*Extrait du document*
::::

La Valse d'Icare
28 juil. 2021Spectacle de La compagnie Qui va piano (75) vu au Théâtre des Corps Saints, le 22 juillet 2021 à 16 h 30. Dans le cadre du Festival OFF d'Avignon du 7 au 31 juillet.
Interprète : Nicolas Devort
Mise en scène : Clotilde Daniault
Collaboration artistique : Stéphanie Marino et Sylvain Berdjane
Lumières : Philippe Sourdive
Genre : Seul en scène
Public : à partir de 10 ans
Durée : 1 h 15
Après avoir vu plusieurs spectacles de la Compagnie Qui va piano, – Molière dans tous ses éclats, Dans la peau de Cyrano, Le bois dont je suis fait – j’étais impatiente de retrouver Nicolas Devort dans son dernier spectacle, La Valse d'Icare, musicien à qui le succès fait perdre la tête, et dont la chute sera aussi rapide que l’ascension… On ne peut éviter de penser à un célèbre chanteur français qui a connu un tel parcours.

::::

(Entrées du jeu de données)

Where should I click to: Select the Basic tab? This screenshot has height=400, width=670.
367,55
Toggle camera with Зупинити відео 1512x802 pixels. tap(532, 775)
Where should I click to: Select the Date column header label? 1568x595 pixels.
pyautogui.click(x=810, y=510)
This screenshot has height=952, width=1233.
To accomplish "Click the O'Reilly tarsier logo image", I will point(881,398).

::::

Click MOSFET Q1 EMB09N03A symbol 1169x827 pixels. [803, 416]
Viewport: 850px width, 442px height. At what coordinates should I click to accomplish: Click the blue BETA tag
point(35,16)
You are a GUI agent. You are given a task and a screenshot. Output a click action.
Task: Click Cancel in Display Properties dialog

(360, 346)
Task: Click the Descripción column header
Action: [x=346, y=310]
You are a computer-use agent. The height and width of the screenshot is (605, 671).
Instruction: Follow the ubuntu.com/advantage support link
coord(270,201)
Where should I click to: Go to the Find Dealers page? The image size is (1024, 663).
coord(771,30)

::::

*Consigne 1*
Recopiez fidèlement le passage de l'extrait sur La Valse d'Icare qui commence par « Interprète : Nicolas » et se poursuit jusqu'à « un tel parcours. ».
*Consigne 2*
Répondez à ces questions à partir de l'extrait sur La Valse d'Icare :
(a) Qui signe la mise en scène ?
(b) Quelle est la durée du spectacle ?
(c) Dans quel théâtre le spectacle a-t-il été vu ?
*Consigne 3*
Réécrivez plus brièvement le paragraphe de l'extrait sur La Valse d'Icare qui commence par « Après avoir vu plusieurs spectacles », en conservant l'essentiel.

*Réponse finale 1*
Interprète : Nicolas Devort
Mise en scène : Clotilde Daniault
Collaboration artistique : Stéphanie Marino et Sylvain Berdjane
Lumières : Philippe Sourdive
Genre : Seul en scène
Public : à partir de 10 ans
Durée : 1 h 15
Après avoir vu plusieurs spectacles de la Compagnie Qui va piano, – Molière dans tous ses éclats, Dans la peau de Cyrano, Le bois dont je suis fait – j’étais impatiente de retrouver Nicolas Devort dans son dernier spectacle, La Valse d'Icare, musicien à qui le succès fait perdre la tête, et dont la chute sera aussi rapide que l’ascension… On ne peut éviter de penser à un célèbre chanteur français qui a connu un tel parcours.

*Réponse finale 2*
(a) Clotilde Daniault
(b) 1 h 15
(c) Au Théâtre des Corps Saints

*Réponse finale 3*
Ayant déjà vu plusieurs spectacles de la Compagnie Qui va piano (Molière dans tous ses éclats, Dans la peau de Cyrano, Le bois dont je suis fait), j'attendais avec impatience de revoir Nicolas Devort dans son dernier spectacle, La Valse d'Icare. Il y joue un musicien que le succès grise et dont la chute est aussi rapide que l'ascension. Ce parcours rappelle celui d'un célèbre chanteur français.